Постановка задачи
Перескажите списком, короче, абзац отрывка о переводе Галины Бройер, который начинается словами «Конечно, можно сказать». Сохраните его основные факты.

Отрывок из текста

Но продолжим разбора очень хорошего перевода Галины Бройер. И Фет, и Аполлон Григорьев интуитивно пытаются воссоздать ритмику Гете. Коломийцов следует ей почти буквально. У Бройер подход принципиально другой: она укорачивает гетевскую строку. Первые две строки ее перевода полностью повторяют слогово-ударную схему оригинала, но позднее оригинал начинает меняться, в нем число слогов варьируется, между тем как схема современного автора-переводчика остается в пределах амфибрахического девятисложника. Этим сохраняется эмоциональное напряжение оригинала Гете, порой теряемое у Жуковского, но и возникает эффект «сжатия информации», эффект отсекания ненужных пустот, явно присутствующих во многих переводах этого замечательного произведения эпохи романтизма.

Конечно, можно сказать, что у Гете количество слогов в строках постоянно меняется. Если первая строфа – девятисложник, то вторая составлена из строк разной длины – 10, 9, 8, 8. Даже если предположить, что Gesicht при поэтическом скандировании превращается в G’sicht, все же вторая строфа иная по ритмике, чем первая. У Галины Бройер, тем не менее, везде девятисложник, разделенный цезурой на 5 и 4 слога или на двустопный дактиль и хоре-ямб. Современный интерпретационный подход - это, конечно, имитация ритмического рисунка оригинала, но очень впечатляющая!

Элементы данных
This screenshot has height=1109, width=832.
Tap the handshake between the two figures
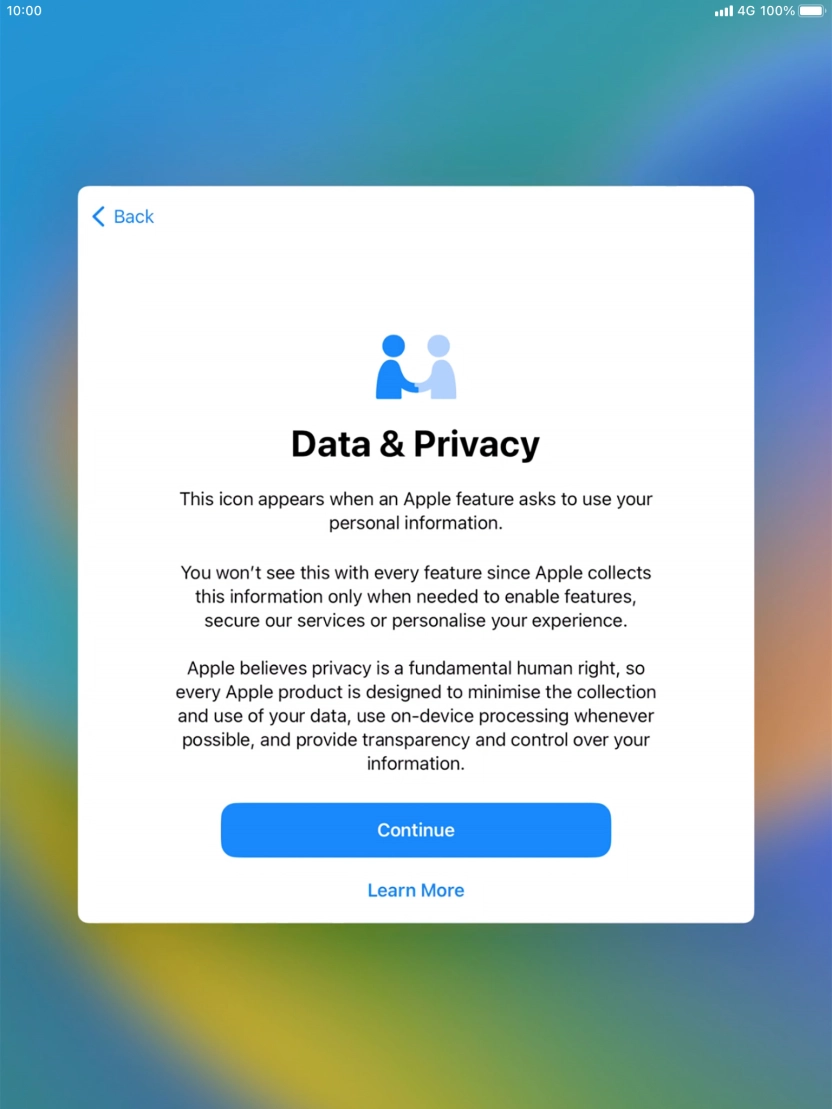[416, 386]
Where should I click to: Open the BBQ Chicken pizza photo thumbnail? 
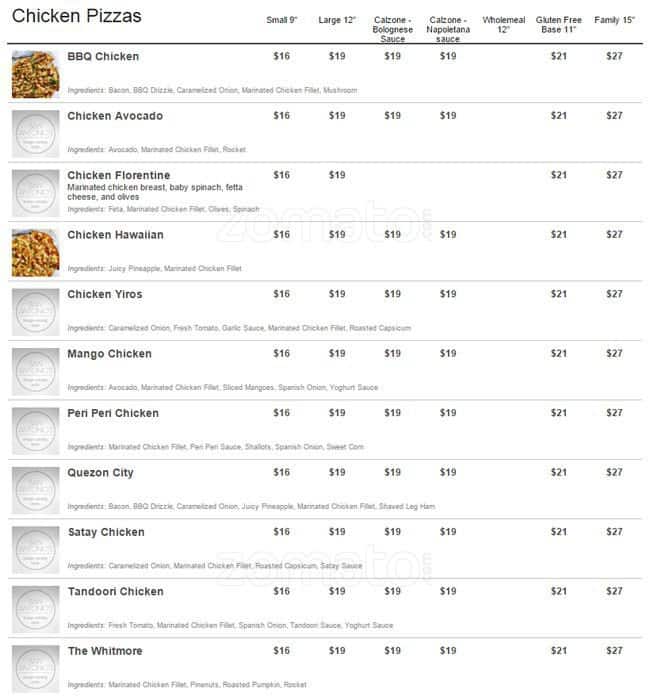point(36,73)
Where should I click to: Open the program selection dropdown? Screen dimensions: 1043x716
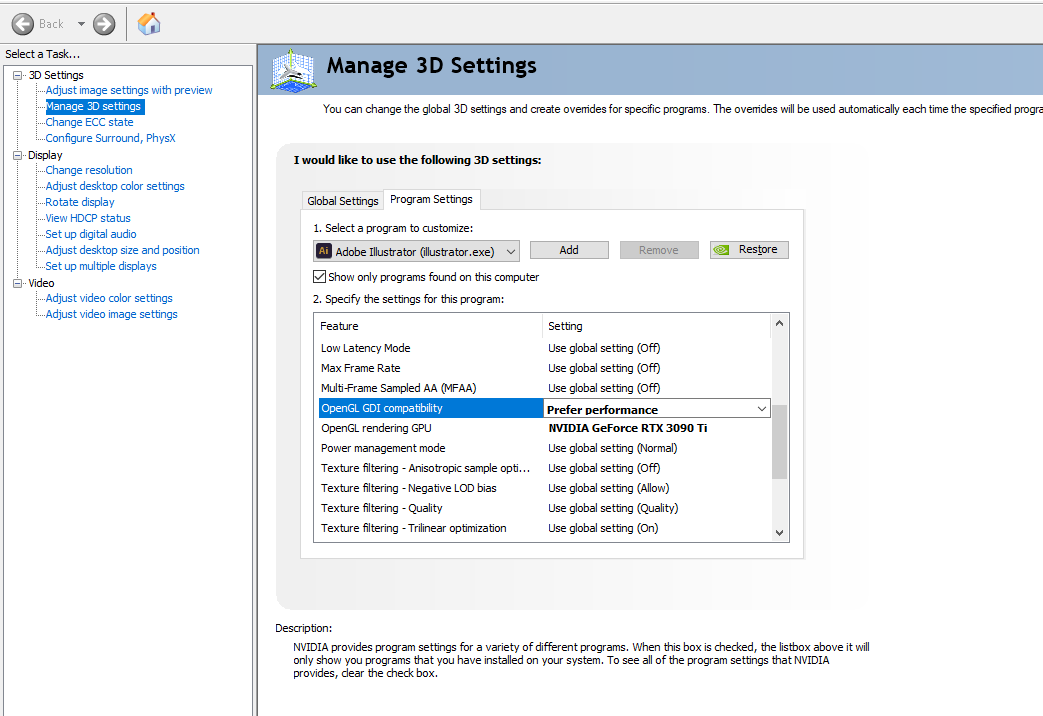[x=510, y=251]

Решение задачи
- У Гете число слогов в строках постоянно меняется: первая строфа написана девятисложником, вторая состоит из строк в 10, 9, 8 и 8 слогов.
- Даже если при поэтическом скандировании Gesicht превращается в G’sicht, ритмика второй строфы все равно отличается от первой.
- У Галины Бройер везде девятисложник. Цезура делит его на 5 и 4 слога, то есть на двустопный дактиль и хоре-ямб.
- Такой современный интерпретационный подход имитирует ритмический рисунок оригинала, но очень впечатляюще.